Juan Carlos Moreno-Brid, académico de la Universidad Nacional Autónoma de México (UNAM), explica que la actitud agresiva del presidente electo Donald Trump altera todos los canales de entrada de divisas de México. “Afecta las exportaciones, remesas, inversión extranjera directa y la volatilidad de los flujos de capital. Todo eso incide adversamente en el clima de negocios de toda la inversión en el país”.

Moreno-Brid también señala que aunque a corto plazo las políticas que pueda implementar el nuevo gobierno estadounidense puedan impulsar el crecimiento económico de ese país, México no podrá beneficiarse de ello si no cambia su modelo de desarrollo.

“En México se necesita un acuerdo político para trazar una estrategia a corto plazo y responderle a Trump, así como para enfrentar la normalización de la política monetaria de Estados Unidos con el alza de las tasas de interés”, asevera Moreno-Brid. “La estrategia a mediano y largo plazo debe ser cambiar la economía mexicana, basada en las exportaciones, a un sistema que favorezca el mercado interno y una política de distribución del ingreso y desarrollo productivo que produzca un mayor crecimiento”.
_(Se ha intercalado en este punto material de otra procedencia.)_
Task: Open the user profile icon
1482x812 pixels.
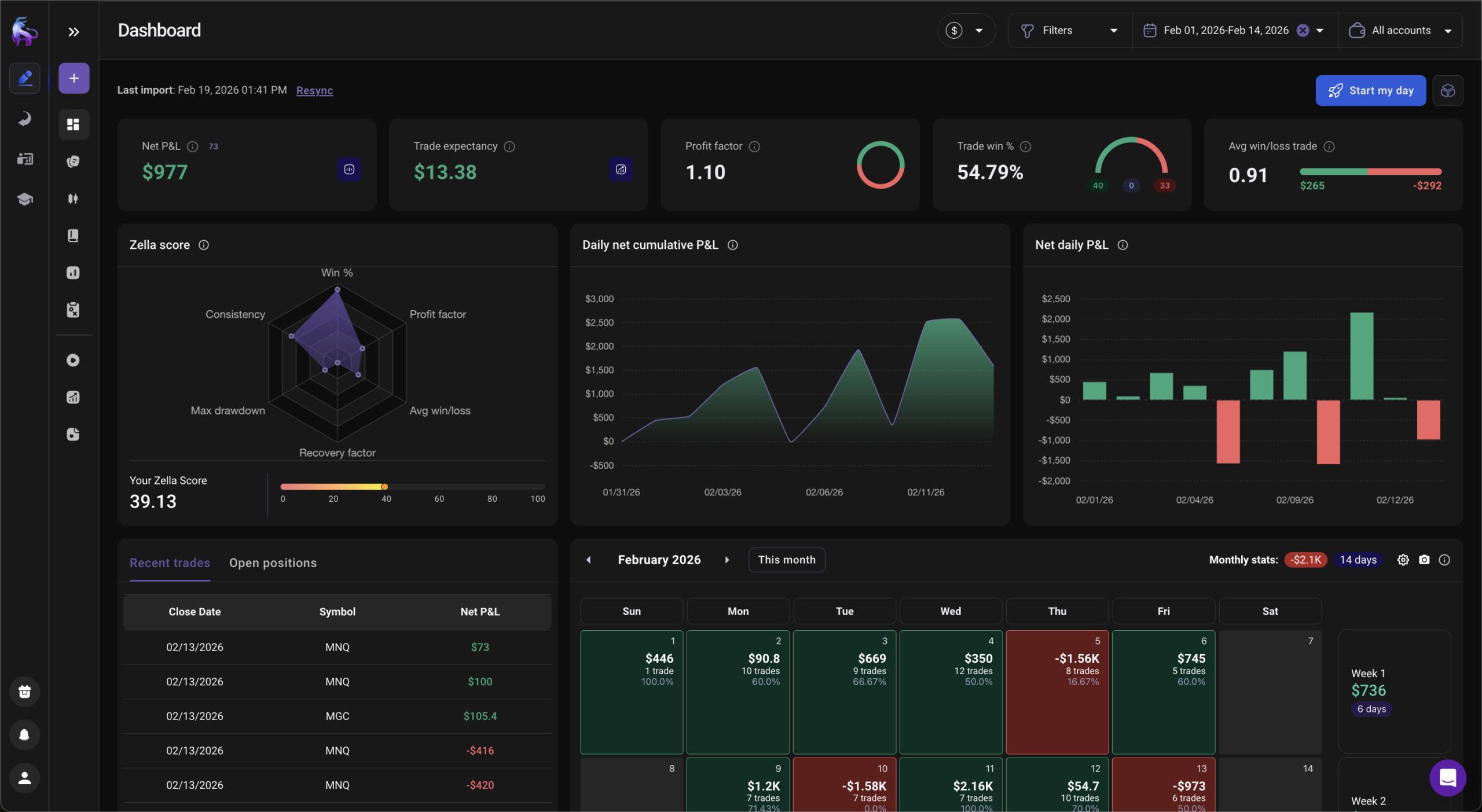Action: (24, 778)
Por otro lado, el Banco Mundial también reveló el 12 de enero sus previsiones de 2017, en un documento titulado Perspectivas económicas mundiales para América Latina y el Caribe. El informe señala que Centroamérica crecerá a una tasa del 2,1 por ciento este año, mientras que América del Sur solo crecerá crecerá un 1,2 por ciento.

Según las estimaciones del BM, en América Latina y el Caribe se registró una contracción del 1,4 por ciento en 2016, segundo año consecutivo de recesión, y se trata de “la primera vez en más de 30 años que se registra una contracción plurianual”.